STACY MCCAIN: Lessons of a ‘Sex Object:’ What can we really learn from Jessica Valenti’s memoir? “You have blood on your hands, sir, if you take any pleasure in a woman ‘looking sexy,’ and disliking Ms. Valenti’s brand of feminism is proof of your misogynist guilt. ‘The personal is political,’ as radical feminist pioneer Carol Hanisch said, and therefore any source of unhappiness in a feminist’s life becomes a political cause. This leads feminists to viewing the world through the warped lenses of ideology, and induces a sort of sexual paranoia in which the feminist succumbs to delusions of persecution, the victim of a male conspiracy she calls ‘patriarchy.’ Yet the question raised by Sex Object, if read with a critical eye, is whether Jessica Valenti has ever been a victim of anything except her own bad judgment. Dear God, what awful choices she has made in her life!”

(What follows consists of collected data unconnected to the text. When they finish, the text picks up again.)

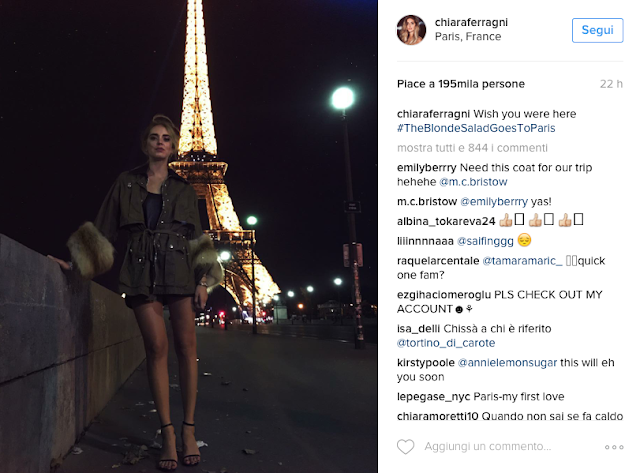The image size is (640, 473).
Task: Expand all 844 comments with mostra tutti
Action: click(x=472, y=148)
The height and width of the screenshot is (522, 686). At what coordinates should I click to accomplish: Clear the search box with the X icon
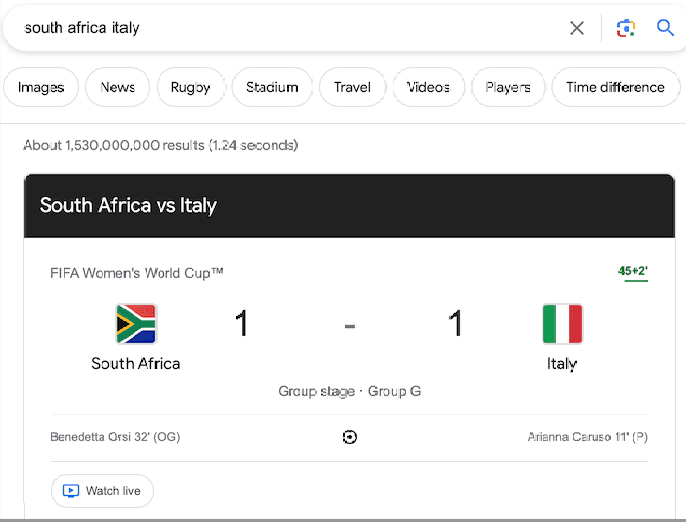pyautogui.click(x=577, y=28)
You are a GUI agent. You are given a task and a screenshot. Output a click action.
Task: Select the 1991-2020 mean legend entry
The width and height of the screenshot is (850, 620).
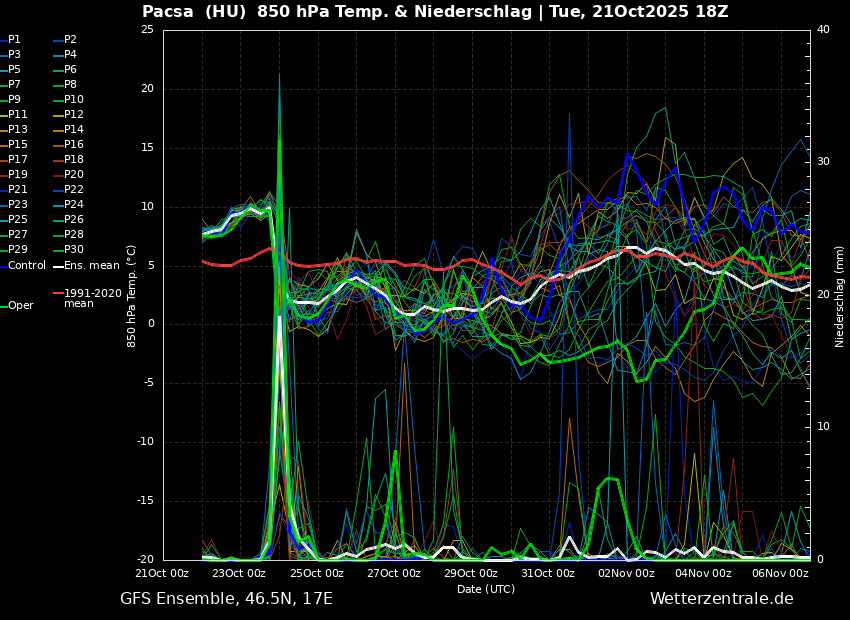click(x=92, y=298)
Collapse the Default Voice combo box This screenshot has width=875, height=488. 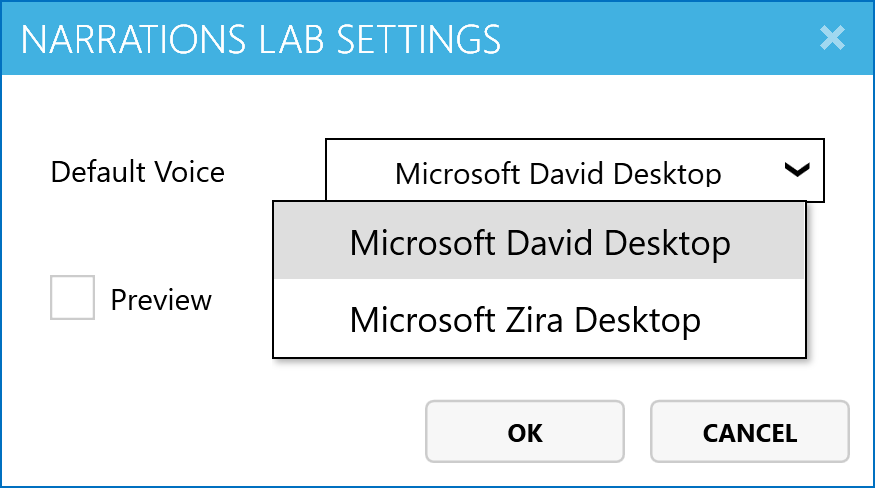point(797,171)
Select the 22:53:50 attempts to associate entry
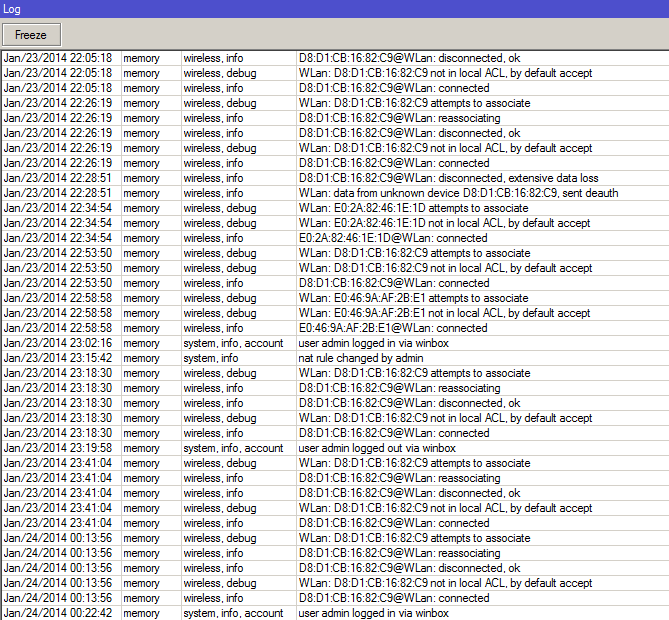Screen dimensions: 669x620 pyautogui.click(x=414, y=253)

Plus: “Feminists complain about the shortage of women in high-tech STEM fields, or in corporate executive positions, and yet continue directing tens of thousands of college girls into the absurd ideological cul-de-sac of Women’s Studies. The dope dealers on campus are engaged in a profitable venture, at least, and don’t demand that taxpayers foot the bill for their evil enterprise.”

Also: “Compare this description to what Ms. Valenti says about her ‘lovely’ husband, who is forced to keep the house immaculate merely to avoid her wrath, and then ask whether you’d rather be (a) the muscle man who banged her at 16, or (b) the poor fool who ended up marrying her when she was 30.”

And an important lesson: “One of the amazing things about the patriarchal oppression of women is how guys with too much money so easily locate women with an appetite for free cocaine.”